Fast Food for the Rest of Us by DuctapeFatwa, contributed by DuctapeFatwa

I’ve seen a number of articles dealing with this subject, prissy little pieces about ways to accomodate the unavoidable and ubiquitous fast food into one’s weight loss/diabetic diet, and they always say the same thing, salad, low fat dressing, get the grilled chicken and throw away the top bun.

Mm hmm.

Especially for those who are for whatever reason plunged suddenly into the unenviable position of having to radically change our diets, that is not likely. If you are someone whose lifetime habit has been to order the SuperDouble MegaBaconCheeseBurger, the chances that on your next trip to Burger Doodle, you are going to primly request a salad with low fat dressing while the poster of the MegaDouble beams down on you, and you watch your fellow diners dabbing away mayonnaise with their napkins, are slim.

Yet you know, in your head if not your heart, and definitely not in your salivary glands, that your days of SuperDoubleMegaBacon are over.

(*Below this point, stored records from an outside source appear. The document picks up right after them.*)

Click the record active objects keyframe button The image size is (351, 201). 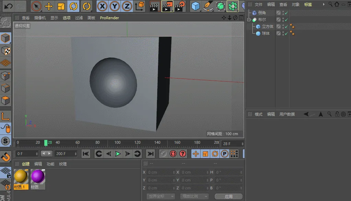[x=173, y=154]
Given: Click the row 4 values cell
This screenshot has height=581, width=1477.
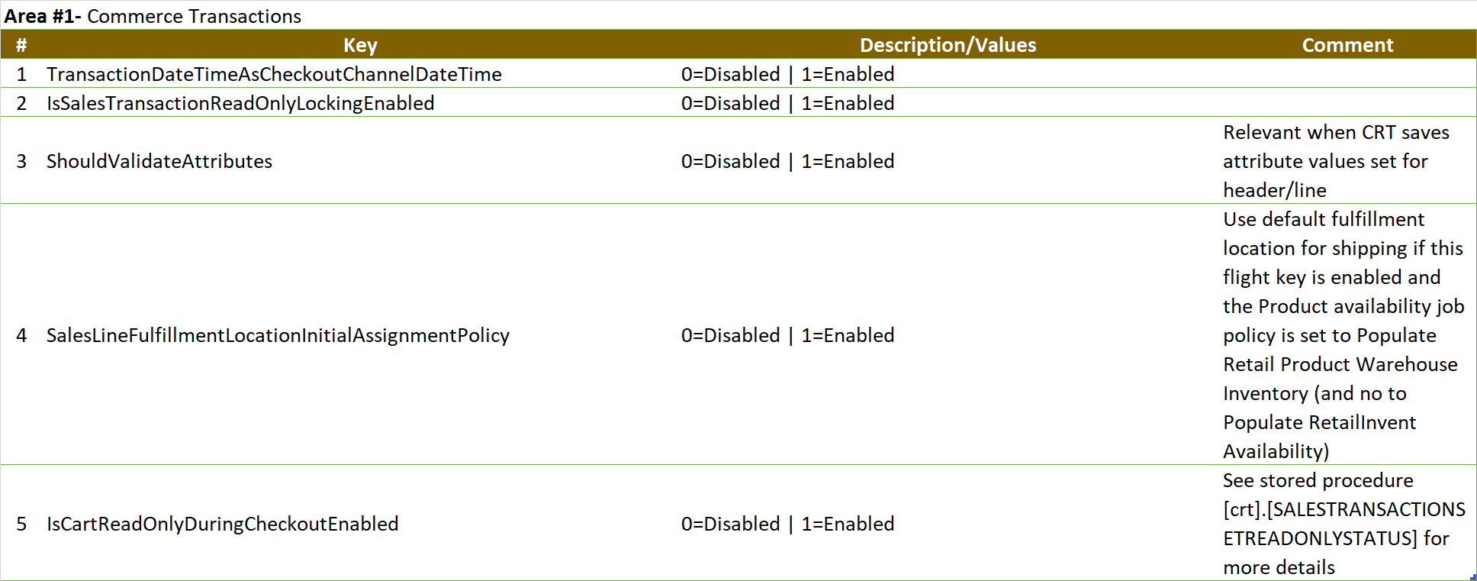Looking at the screenshot, I should pyautogui.click(x=948, y=335).
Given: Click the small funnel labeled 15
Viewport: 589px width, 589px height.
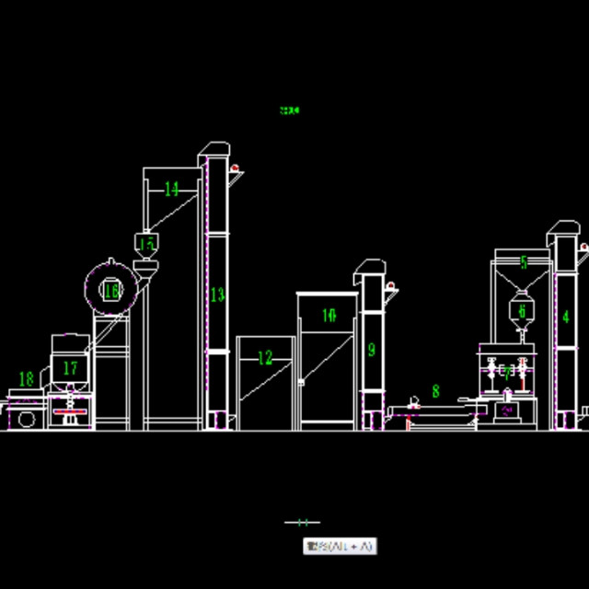Looking at the screenshot, I should click(146, 245).
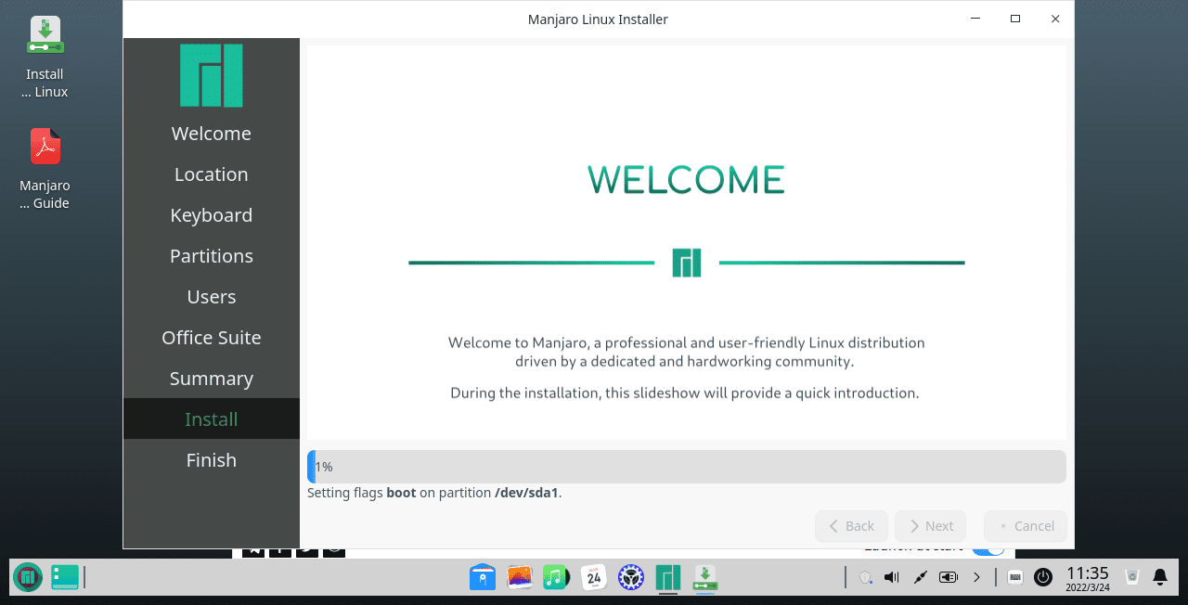Click the keyboard layout indicator in tray
Viewport: 1188px width, 605px height.
click(x=1014, y=577)
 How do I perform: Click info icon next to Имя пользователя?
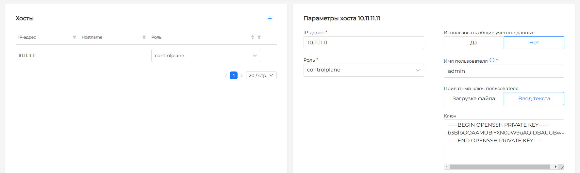(x=492, y=60)
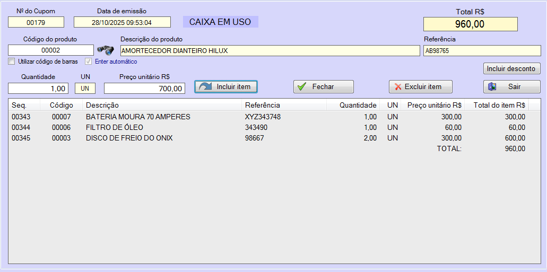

Here are some ideas for compromise. One size, however, does not fit all, whether we are discussing burgers or pajamas, so proceed with caution, experiment, test your blood sugar, if applicable, discuss with your doctor, disclaim, disclaim, blah blah:

1) Cut it in half. No, not the SuperDoubleMegaBacon. Maybe the semi-super. Either split it with someone, or remove lettuce and tomato, if present, and take the other half home for either gift presentation or microwaving later. (The way to microwave a fast food burger without turning it into an atrocity is wrap it in a damp paper towel, put it in the microwave, and stand beside it, intoning “One Islamabad, two Islamabad, three…” until you get to nine. Then take it out. Make SURE you have removed lettuce, tomato and pickle first!

2) Downsize. Most fast food places offer a “junior” version of everything. Getting the junior can cut the calories and fat by up to 50%. Almost all have a “regular” burger that has around 300 calories. Some chains, like Burger King, grill their burgers, which can also cut down on fat.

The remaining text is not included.